Dugald Baird | |
Honorific Suffix: | FRCOG |
Birth Date: | 1899 11, df=y |
Birth Place: | Greenock, Scotland |
Death Place: | Edinburgh, Scotland |
Citizenship: | British |
Education: | University of Glasgow |
Work Institutions: | University of Aberdeen |
Sir Dugald Baird FRCOG (16 November 1899 – 7 November 1986)[1] was a British medical doctor and a professor of obstetrics and gynaecology. Baird was most notable and influential in calling for the liberalising of abortion.[2] In his delivery of the Sandoz lecture in November 1961, titled the Fifth Freedom, he advocated for freedom from the tyranny of fertility.[3]
Baird was born in Greenock on 16 November 1899 to David Baird, head of the science department at Greenock Academy, and his wife May.[4] [5] He studied science and medicine at the University of Glasgow, graduating with an MB ChB in 1922 and went on to receive an MD with honours. His early experiences attending births in the Glasgow slums and in the city's Royal Maternity Hospital shaped his interest in the social and economic influences on the health of women, their babies, and across generations.[5] He was awarded Fellowship of the Royal College of Obstetricians and Gynaecologists in 1935.

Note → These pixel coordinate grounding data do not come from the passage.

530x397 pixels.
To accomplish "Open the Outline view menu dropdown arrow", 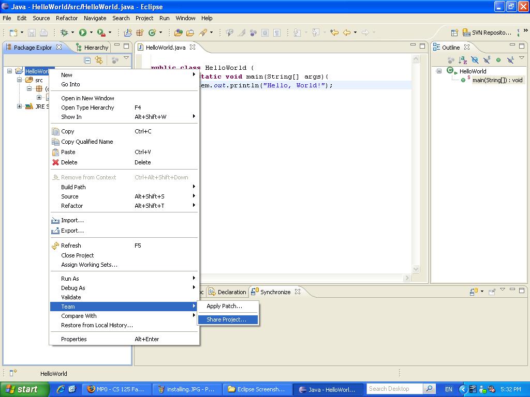I will 522,58.
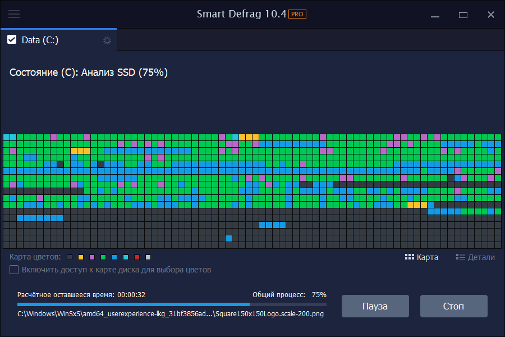The height and width of the screenshot is (337, 505).
Task: Select the dark gray color swatch
Action: click(70, 257)
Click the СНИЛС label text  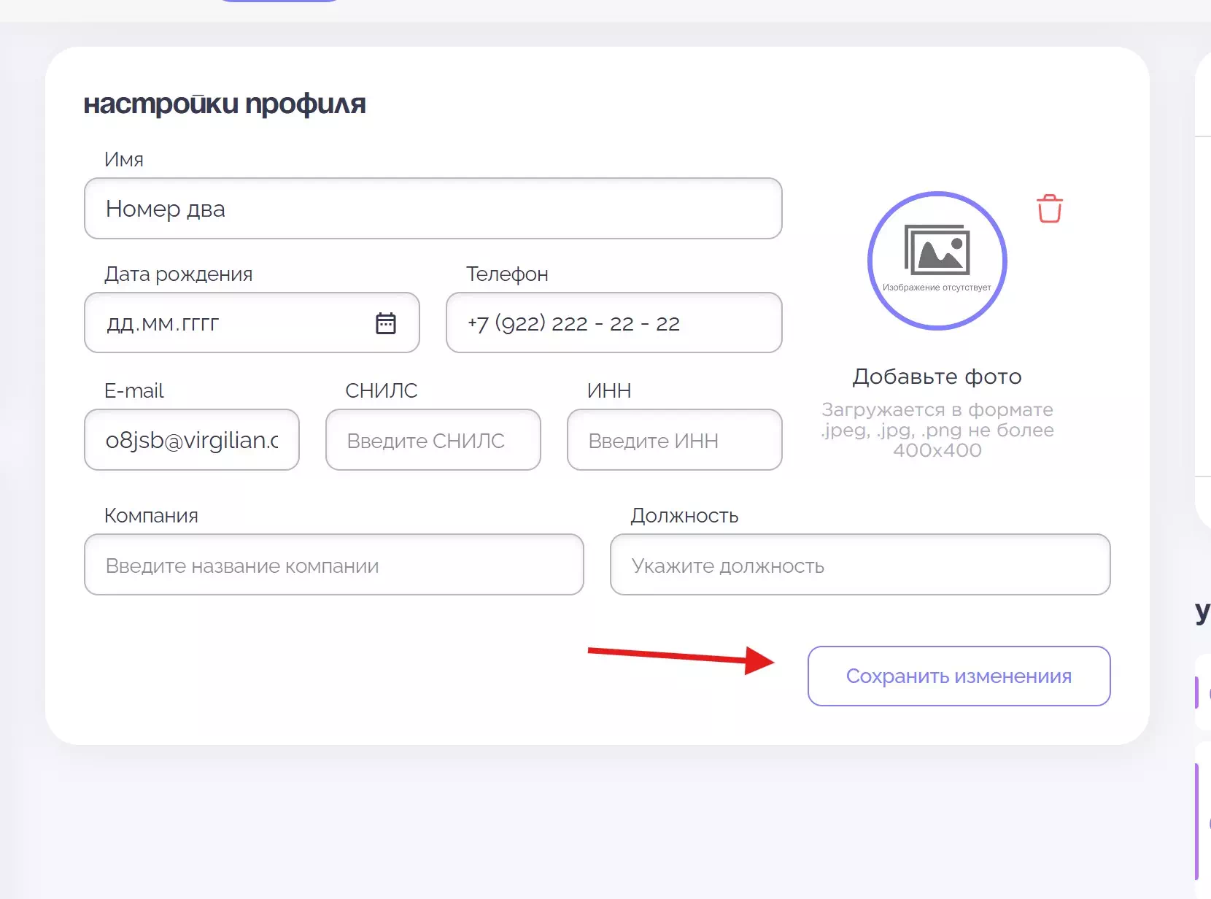click(381, 391)
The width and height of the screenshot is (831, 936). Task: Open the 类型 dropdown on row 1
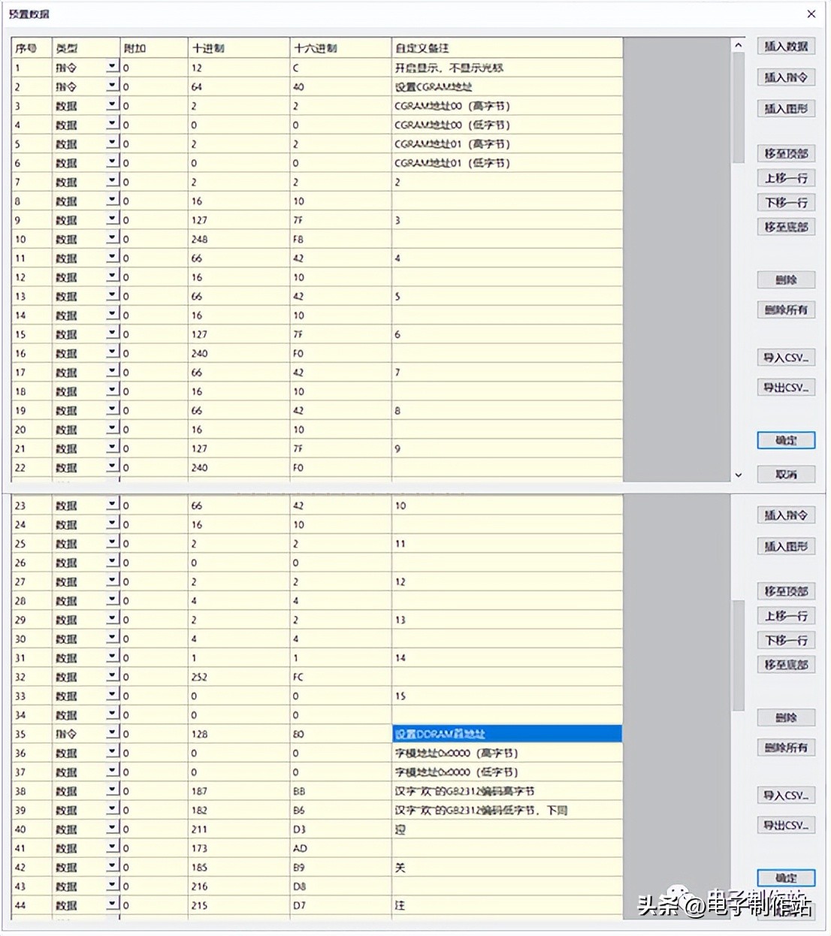pyautogui.click(x=111, y=67)
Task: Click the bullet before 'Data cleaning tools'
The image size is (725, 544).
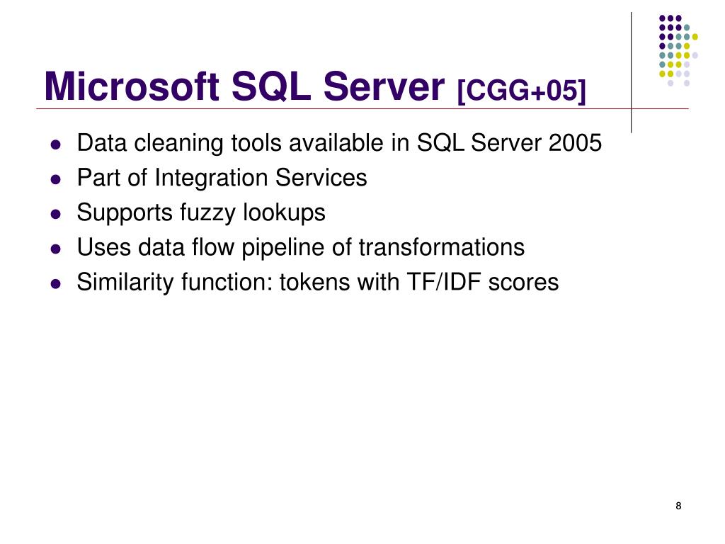Action: click(x=56, y=145)
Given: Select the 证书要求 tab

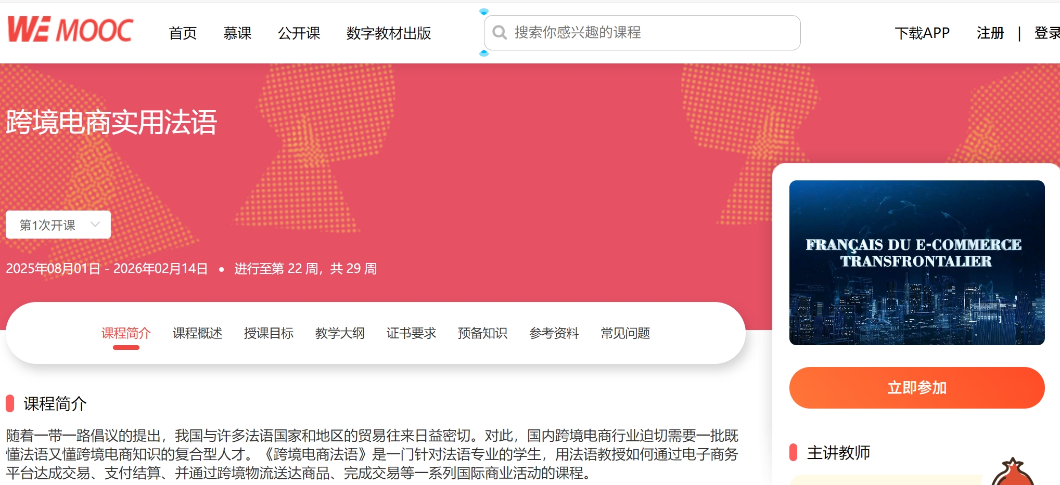Looking at the screenshot, I should pos(411,333).
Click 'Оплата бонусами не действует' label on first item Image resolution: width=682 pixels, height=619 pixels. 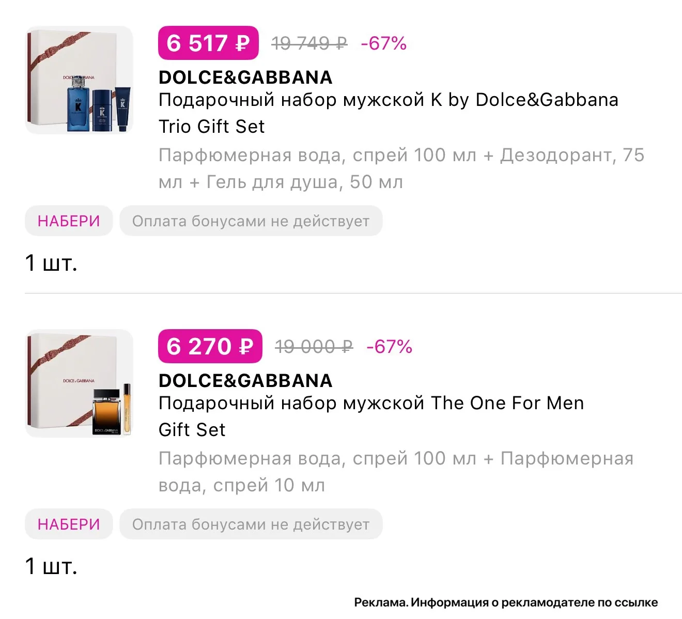click(251, 221)
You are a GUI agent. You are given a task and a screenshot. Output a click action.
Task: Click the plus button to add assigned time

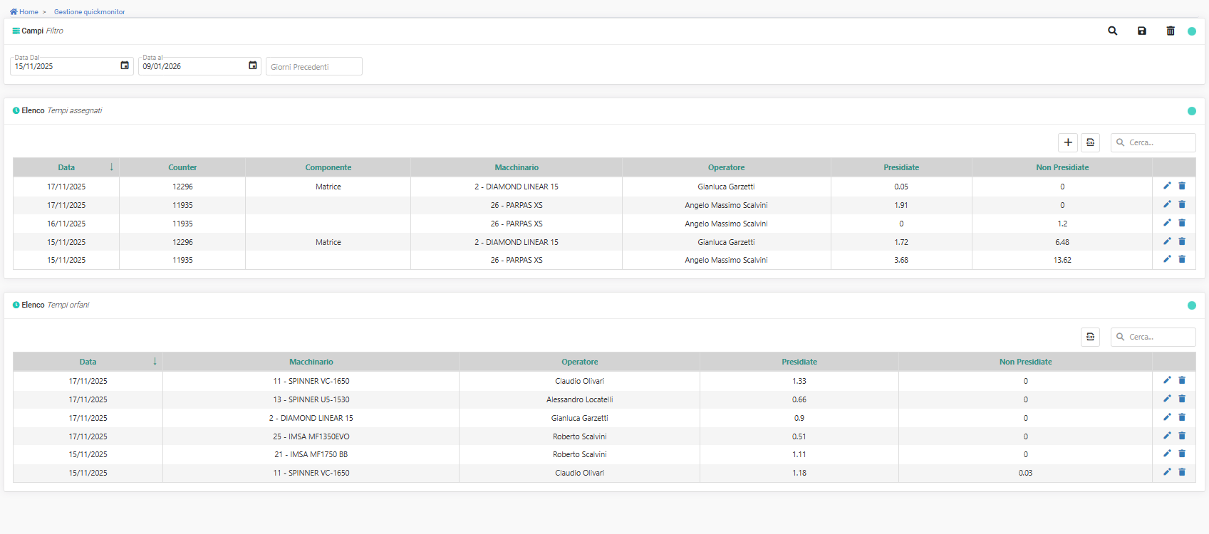(1067, 142)
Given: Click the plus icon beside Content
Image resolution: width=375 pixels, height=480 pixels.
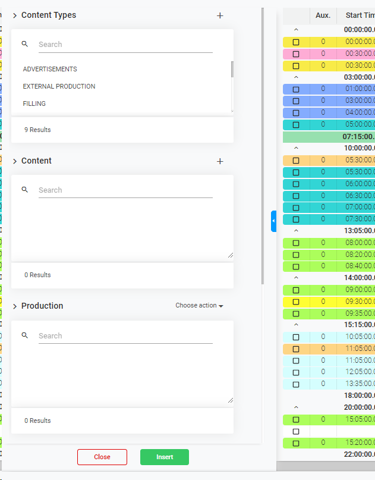Looking at the screenshot, I should [x=220, y=161].
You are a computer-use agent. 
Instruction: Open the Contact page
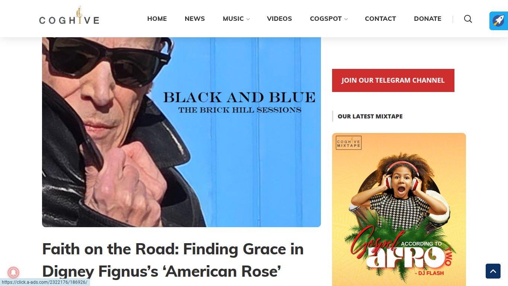coord(380,19)
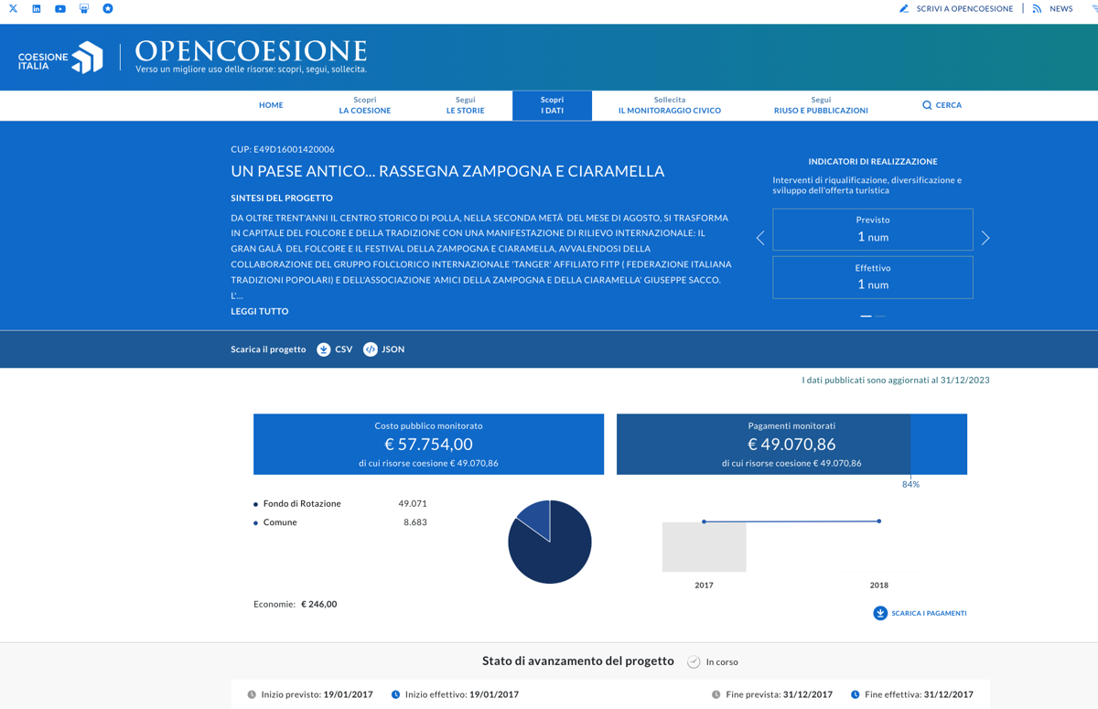
Task: Show next indicator with right chevron
Action: click(x=985, y=238)
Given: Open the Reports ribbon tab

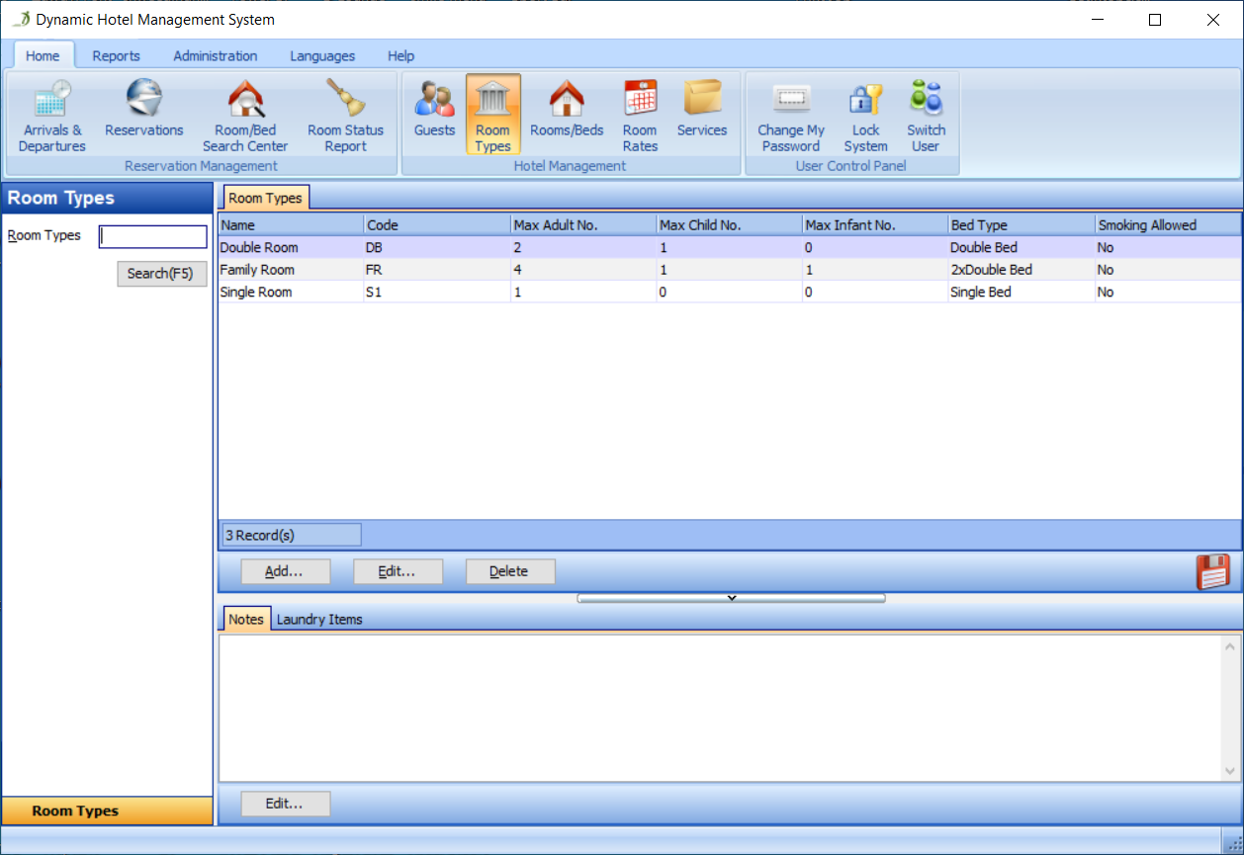Looking at the screenshot, I should [x=117, y=56].
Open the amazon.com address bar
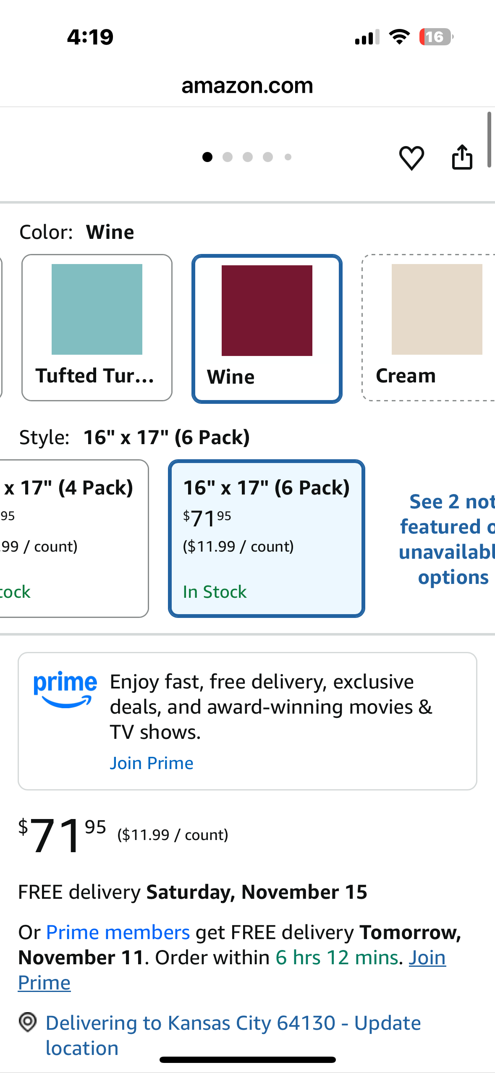This screenshot has height=1073, width=495. [x=247, y=86]
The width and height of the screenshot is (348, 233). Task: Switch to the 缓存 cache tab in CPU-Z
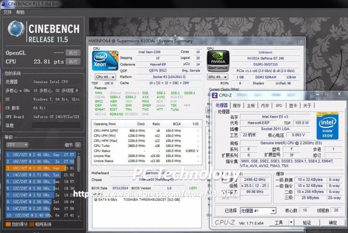(x=237, y=105)
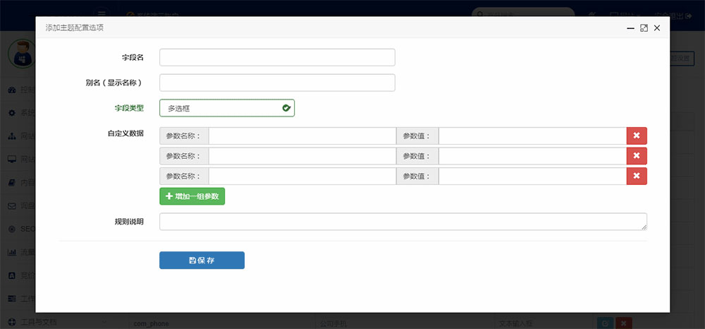The width and height of the screenshot is (705, 329).
Task: Click the first row 参数值 input
Action: point(532,136)
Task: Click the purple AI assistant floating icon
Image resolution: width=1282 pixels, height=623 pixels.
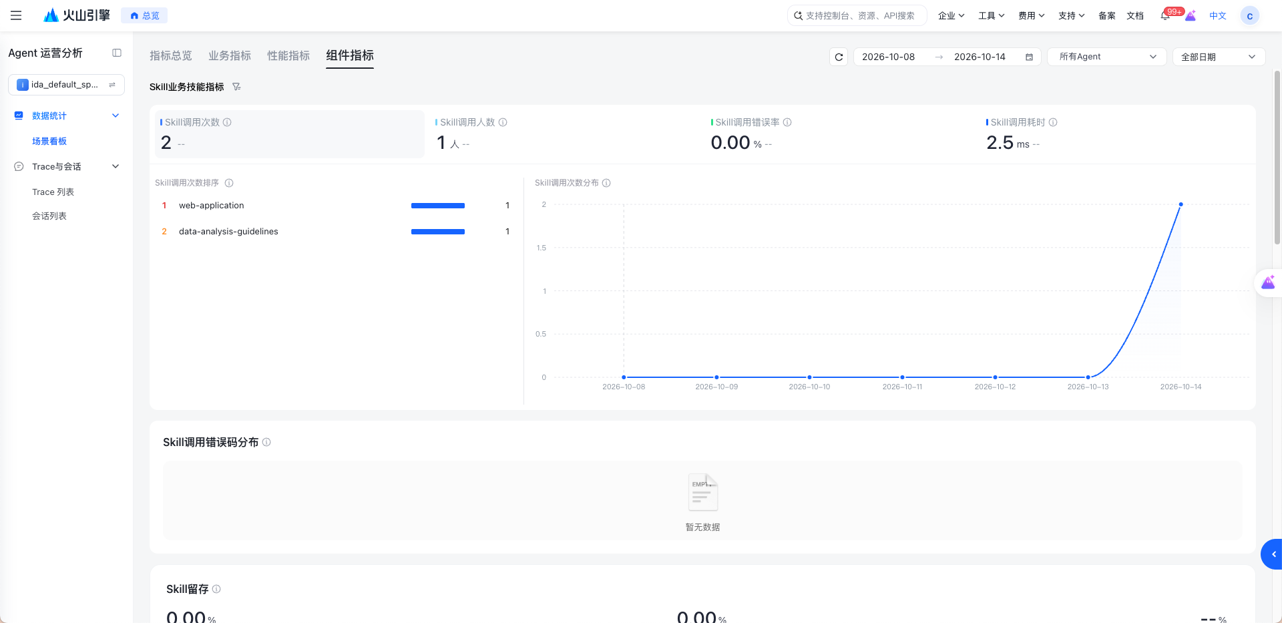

He moved to Aberdeen in 1936 as Regius Professor of Midwifery at the University of Aberdeen.[6] During the next three decades, his main interests were in the areas of clinical practice, service provision and health policy in reproductive health, perinatal and maternal mortality, social obstetrics, sterilisation, induced abortion, and cervical screening. With his wife Lady Matilda Deans Baird, also a physician, Baird established the first free family planning clinic in Aberdeen.
In 1951 he set up the Aberdeen Maternity and Neonatal Databank, which continues today to link all the obstetric and fertility-related events occurring to women from a defined population.[7]
Baird formally retired in 1965.[8] He died on 7 November 1986.
Baird and his wife had four children, two daughters and two sons. Their daughter, Joyce Baird worked as a doctor specialising in diabetes at the Western General Hospital in Edinburgh.[9] Their son D. T. Baird, was instrumental in gaining approval for the use of RU-486 in the UK as an emergency contraceptive.[10] Their son, D. Euan Baird, retired as CEO and Chairman of the Board of Schlumberger Ltd. in 2003, after a long career with the company.
In 1966, the Freedom of the City of Aberdeen was conferred on Baird and his wife for their contribution to medical science and health in the City and beyond.[8]
He received an honorary doctorate from the University of Stirling in 1974.[11]
The antenatal clinic at Foresterhill had been named after him in 1970.[12] The Dugald Baird Centre for Research on Women's Health at Aberdeen Maternity Hospital is named in his honour.
He and his wife are commemorated by plaques at 38 Albyn Place, Aberdeen.[13] [14]
The Baird Family Hospital due to open in Aberdeen in 2020 is named for him, his wife, their daughter Joyce and son David, in recognition of the medical contributions they have all made in Scotland and to the profession. The hospital will offer maternity, gynaecology, breast screening and breast surgery services, as well as a neonatal unit, a centre for reproductive medicine, an operating theatre suite and teaching facilities.[15]